George William Fairfax - Early Life and Education

Early Life and Education

Fairfax was born in Marblehead, Massachusetts. He was the son of Sarah (née Walker), a woman of mixed race from the Bahamas, and Colonel Sir William Fairfax, who served as an English Customs agent in Barbados, as well as a justice and governor of the Bahamas. At his son's birth, William was working as the Customs Collector in Marblehead. Sarah's father Thomas Walker was Chief Justice of the Bahamas. In addition to George, the Fairfaxes had two daughters, Anne and Sarah. The father William was first cousin to Thomas Fairfax, 6th Lord Fairfax of Cameron. William's wife Sarah died January 21, 1731.

At Lord Fairfax's request, the senior Fairfax was reassigned to the colony of Virginia as customs agent. There he became a lieutenant of the County of Fairfax, and member and president of the council in Virginia (equivalent to lieutenant governor). William Fairfax also worked as a land agent for his cousin Lord Fairfax, managing his extensive holdings in the Northern Neck of Virginia.

Because of his son's mixed-race ancestry, William Fairfax worried about the reception of the boy by the London Fairfax family when he sent him to England.

"Col. Gale has indeed kindly offered to take the care of safe conducting my eldest son George, upwards of seven years old but I judged it too forward to send him before I had your's or some one of his Uncles' or Aunts' invitation, altho' I have no reason to doubt any of their indulgences to a poor West India boy especially as he has the marks in his visage that will always testify his parentage."

"West India" was a term used synonymously with Creole, as meaning mixed race; Sarah Walker's family was prominent in the Bahamas, but documents of the time suggest that her mother was of African or part-African ancestry.

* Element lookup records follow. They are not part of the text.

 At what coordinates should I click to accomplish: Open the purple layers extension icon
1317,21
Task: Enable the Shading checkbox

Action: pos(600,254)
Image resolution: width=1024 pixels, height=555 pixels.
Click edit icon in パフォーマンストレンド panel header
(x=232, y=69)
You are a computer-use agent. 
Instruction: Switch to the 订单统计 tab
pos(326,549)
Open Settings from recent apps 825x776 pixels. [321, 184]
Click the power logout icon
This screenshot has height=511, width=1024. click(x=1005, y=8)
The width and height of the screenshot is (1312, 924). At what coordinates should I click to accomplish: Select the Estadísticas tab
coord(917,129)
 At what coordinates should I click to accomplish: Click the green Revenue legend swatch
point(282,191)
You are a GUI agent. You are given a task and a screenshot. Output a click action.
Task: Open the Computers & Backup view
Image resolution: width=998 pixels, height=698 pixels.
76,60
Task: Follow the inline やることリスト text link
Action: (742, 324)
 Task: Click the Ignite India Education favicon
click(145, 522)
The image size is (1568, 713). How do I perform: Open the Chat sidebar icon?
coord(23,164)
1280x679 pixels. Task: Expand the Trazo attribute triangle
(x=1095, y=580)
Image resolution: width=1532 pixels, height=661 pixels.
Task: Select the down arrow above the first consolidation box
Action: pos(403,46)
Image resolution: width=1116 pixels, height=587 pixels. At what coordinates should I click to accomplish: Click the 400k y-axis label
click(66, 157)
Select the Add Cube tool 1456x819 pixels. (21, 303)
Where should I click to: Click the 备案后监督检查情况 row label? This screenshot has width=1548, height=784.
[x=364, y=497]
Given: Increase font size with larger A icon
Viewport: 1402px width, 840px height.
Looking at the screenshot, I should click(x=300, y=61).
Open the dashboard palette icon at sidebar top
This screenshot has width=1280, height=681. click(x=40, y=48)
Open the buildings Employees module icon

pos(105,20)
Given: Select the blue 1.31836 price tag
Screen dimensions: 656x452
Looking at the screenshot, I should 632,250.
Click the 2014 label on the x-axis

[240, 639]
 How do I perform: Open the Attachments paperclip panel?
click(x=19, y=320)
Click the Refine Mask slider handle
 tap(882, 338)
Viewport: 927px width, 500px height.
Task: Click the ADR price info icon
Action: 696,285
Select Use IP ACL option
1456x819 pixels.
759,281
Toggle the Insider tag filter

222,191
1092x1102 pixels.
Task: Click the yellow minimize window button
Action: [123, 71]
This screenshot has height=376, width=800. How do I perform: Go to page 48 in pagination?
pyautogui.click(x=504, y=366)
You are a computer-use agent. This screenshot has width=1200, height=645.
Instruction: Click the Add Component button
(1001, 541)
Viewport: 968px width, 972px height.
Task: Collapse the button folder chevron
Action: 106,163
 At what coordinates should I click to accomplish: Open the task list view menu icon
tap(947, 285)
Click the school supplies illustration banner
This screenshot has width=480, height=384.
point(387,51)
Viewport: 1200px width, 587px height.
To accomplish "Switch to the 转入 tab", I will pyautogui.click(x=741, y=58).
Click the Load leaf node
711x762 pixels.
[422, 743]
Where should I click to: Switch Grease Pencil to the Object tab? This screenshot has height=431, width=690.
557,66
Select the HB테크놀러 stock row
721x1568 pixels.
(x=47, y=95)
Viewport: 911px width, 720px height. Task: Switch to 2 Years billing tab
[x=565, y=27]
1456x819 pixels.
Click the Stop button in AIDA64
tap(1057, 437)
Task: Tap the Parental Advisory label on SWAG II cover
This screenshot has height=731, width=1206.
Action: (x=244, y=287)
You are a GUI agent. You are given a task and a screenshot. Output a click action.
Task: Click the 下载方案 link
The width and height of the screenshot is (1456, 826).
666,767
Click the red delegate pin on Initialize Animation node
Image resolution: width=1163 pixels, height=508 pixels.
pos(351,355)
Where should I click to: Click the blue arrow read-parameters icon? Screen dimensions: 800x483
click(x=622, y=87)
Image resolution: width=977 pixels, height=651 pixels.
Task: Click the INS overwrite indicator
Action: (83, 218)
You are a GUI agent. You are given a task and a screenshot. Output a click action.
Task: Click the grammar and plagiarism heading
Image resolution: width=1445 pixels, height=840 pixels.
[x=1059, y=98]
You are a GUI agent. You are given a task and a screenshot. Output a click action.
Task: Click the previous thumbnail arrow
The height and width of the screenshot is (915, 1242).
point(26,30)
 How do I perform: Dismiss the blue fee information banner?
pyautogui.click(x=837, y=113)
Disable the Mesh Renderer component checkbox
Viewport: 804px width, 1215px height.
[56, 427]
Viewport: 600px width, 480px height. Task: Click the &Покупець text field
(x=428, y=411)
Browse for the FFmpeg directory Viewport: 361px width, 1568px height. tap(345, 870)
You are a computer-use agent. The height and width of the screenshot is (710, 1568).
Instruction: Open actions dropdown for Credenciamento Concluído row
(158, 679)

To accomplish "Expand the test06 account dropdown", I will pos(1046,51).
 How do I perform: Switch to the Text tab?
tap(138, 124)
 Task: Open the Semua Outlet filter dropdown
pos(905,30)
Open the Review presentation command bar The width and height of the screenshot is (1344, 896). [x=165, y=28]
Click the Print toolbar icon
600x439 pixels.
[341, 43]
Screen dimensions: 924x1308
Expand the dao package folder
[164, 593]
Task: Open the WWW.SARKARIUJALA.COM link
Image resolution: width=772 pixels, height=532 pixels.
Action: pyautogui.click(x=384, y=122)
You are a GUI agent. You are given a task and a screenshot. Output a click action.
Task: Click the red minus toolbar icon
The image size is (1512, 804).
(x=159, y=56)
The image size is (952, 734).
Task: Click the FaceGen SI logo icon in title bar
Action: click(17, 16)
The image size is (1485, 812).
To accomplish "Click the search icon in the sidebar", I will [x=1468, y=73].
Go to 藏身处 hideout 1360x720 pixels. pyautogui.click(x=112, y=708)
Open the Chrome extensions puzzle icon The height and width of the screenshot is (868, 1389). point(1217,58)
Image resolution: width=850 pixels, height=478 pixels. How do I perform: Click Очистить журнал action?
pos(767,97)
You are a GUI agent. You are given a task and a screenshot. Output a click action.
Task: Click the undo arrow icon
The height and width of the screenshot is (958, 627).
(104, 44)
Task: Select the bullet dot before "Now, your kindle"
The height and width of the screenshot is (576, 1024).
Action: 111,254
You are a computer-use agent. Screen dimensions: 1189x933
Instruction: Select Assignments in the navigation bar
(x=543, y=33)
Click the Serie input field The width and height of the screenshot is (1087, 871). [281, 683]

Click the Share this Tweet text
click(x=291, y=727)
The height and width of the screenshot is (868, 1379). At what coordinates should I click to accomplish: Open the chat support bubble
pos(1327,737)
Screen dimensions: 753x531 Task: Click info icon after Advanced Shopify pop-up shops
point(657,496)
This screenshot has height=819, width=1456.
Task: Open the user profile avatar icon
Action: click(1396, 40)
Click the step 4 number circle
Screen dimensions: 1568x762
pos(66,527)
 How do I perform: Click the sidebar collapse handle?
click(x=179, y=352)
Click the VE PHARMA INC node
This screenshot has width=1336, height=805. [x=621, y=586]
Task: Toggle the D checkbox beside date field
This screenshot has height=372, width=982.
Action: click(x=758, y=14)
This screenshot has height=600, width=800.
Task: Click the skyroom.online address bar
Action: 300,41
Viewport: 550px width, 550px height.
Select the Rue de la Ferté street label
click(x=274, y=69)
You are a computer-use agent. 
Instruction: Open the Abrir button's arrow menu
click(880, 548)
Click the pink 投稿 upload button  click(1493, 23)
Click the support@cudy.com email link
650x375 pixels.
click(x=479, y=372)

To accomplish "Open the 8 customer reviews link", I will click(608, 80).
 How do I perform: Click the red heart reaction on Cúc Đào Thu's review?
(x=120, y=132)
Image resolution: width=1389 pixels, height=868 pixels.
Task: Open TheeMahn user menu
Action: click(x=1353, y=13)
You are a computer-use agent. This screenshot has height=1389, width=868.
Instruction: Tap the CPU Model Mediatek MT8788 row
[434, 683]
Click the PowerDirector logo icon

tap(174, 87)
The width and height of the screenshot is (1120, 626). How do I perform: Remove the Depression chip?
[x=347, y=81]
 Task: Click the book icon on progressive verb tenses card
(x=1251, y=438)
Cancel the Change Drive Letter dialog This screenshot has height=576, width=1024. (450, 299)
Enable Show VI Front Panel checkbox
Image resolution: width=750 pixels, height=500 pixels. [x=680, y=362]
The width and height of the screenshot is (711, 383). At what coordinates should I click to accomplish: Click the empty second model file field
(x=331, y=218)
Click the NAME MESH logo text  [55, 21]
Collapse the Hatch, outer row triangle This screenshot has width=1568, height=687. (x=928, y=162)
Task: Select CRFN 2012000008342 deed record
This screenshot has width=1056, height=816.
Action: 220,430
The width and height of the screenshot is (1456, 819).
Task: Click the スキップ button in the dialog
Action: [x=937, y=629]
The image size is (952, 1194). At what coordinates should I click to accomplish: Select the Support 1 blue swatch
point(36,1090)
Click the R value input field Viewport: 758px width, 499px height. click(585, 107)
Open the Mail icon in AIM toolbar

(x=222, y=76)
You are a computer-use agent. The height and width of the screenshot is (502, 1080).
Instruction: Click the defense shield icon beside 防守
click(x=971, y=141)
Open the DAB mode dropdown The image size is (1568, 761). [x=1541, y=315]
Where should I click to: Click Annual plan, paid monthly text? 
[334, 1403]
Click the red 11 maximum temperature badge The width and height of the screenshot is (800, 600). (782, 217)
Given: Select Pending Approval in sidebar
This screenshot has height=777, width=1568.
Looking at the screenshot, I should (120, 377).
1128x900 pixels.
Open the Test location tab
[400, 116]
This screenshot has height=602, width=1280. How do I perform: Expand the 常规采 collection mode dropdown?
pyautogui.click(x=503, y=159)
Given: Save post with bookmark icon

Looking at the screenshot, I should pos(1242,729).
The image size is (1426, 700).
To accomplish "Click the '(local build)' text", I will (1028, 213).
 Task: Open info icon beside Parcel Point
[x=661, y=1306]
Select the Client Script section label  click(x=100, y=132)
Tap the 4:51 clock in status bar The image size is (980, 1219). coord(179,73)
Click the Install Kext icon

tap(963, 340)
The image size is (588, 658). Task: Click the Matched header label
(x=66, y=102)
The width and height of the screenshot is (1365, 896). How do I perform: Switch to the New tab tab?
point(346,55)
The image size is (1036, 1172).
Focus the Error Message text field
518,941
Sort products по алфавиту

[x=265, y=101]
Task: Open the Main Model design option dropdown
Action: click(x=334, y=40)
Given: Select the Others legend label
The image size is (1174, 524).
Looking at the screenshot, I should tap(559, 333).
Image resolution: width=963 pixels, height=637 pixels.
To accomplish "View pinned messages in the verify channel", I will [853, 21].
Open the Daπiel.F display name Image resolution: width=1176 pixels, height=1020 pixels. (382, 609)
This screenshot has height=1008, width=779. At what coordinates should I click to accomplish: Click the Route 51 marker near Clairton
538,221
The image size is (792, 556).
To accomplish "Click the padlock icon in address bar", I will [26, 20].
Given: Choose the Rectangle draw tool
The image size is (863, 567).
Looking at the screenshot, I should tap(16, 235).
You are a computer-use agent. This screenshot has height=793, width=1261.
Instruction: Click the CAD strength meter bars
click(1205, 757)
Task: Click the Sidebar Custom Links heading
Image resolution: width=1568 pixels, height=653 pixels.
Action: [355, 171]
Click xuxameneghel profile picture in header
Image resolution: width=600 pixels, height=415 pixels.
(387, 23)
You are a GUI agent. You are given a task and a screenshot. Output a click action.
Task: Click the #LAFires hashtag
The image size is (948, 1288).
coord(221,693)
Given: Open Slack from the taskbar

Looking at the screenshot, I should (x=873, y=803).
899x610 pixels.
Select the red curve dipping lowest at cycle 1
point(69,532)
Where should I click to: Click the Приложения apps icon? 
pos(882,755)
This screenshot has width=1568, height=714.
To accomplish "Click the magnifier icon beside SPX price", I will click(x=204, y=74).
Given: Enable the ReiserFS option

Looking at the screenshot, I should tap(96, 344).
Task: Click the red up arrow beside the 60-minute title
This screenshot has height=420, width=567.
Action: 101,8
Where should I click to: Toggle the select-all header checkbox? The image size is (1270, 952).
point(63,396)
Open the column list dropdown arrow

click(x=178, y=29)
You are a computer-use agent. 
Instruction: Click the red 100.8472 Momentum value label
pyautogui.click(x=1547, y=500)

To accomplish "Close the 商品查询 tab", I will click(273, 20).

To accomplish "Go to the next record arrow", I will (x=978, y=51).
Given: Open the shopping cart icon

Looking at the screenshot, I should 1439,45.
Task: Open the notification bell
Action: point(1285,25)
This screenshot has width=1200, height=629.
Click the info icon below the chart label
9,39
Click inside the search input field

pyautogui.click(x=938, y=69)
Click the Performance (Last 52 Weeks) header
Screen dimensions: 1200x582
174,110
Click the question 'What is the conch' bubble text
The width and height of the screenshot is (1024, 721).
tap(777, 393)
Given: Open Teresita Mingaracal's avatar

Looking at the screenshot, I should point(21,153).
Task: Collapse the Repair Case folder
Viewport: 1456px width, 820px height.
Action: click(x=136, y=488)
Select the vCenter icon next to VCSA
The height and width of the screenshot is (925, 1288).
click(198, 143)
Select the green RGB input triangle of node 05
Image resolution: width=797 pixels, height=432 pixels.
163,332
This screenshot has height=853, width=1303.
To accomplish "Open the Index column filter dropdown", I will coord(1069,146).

After his family moved to Virginia, George William became a friend of George Washington, who was three years younger, and remained friends until Fairfax's death in 1787. Fairfax's sister Anne had married George Washington's older half-brother Lawrence in 1743, when George Washington was still an adolescent. Fairfax arranged for Washington to help him to survey the Virginia lands of his cousin, Thomas Fairfax, 6th Lord Fairfax of Cameron.